Treating Haiku's infrastructure as cattle instead of kittens since 2017.
- docs - Full documentation on Haiku's infrastructure
- containers - Manifests to build and deploy containers
- deployments - Kubernetes manifests for Haiku infrastructure
- playground - Things that we're experimenting with. Not used in production.
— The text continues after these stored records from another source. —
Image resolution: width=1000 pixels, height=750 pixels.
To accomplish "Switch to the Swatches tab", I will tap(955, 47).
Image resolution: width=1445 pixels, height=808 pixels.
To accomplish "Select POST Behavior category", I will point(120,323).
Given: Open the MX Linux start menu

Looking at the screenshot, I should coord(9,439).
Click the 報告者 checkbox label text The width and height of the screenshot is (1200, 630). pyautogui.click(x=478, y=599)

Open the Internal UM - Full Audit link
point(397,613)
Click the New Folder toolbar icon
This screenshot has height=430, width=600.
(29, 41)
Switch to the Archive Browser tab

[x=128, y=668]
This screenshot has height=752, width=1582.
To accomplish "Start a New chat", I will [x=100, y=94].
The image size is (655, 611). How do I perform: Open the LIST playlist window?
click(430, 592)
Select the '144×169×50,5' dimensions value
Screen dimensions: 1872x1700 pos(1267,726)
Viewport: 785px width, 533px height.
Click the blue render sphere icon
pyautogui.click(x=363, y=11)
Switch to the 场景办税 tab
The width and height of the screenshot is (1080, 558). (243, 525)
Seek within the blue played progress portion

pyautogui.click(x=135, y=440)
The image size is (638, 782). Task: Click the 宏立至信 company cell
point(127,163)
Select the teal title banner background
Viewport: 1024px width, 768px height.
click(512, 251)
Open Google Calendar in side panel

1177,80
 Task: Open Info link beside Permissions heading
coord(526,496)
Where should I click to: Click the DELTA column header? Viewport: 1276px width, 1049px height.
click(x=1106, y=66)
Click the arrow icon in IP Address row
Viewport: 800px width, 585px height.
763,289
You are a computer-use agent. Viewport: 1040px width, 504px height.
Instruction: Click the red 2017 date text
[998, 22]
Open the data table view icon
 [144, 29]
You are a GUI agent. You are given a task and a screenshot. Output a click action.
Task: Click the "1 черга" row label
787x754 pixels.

These are the path of least resistance for new admins to do "things"
💥 DANGER |
---|
Never run kubectl delete on persistent volume claims you need! Running kubectl delete / kubectl delete -f on things describing volume claims will result in Kubernetes dropping (deleting) persistant volumes. (AKA massive + rapid data loss) |
Running through the Kubernetes Basics class is recommended!
- Install kubectl
- Export the Kubernetes configuration from Digital Ocean, import locally
- If this is your first kubernetes cluster, just put it at
~/.kube/config
- If this is your first kubernetes cluster, just put it at
aka, i'm a sysadmin and a dog in a lab-coat
List the known Kubernetes Clusters (contexts) of my client:
kubectl config get-contexts
Change the Kubernetes Cluster my local client focuses on:
kubectl config use-context (NAME)
Deployments are "how many desired sets of pods" within the cluster.
kubectl get deployments
If you want something to "stop running for a while", this is the easiest
and safest way. NEVER run kubectl delete
if you don't know what
you're doing.
kubectl scale --replicas=0 deployments/(NAME)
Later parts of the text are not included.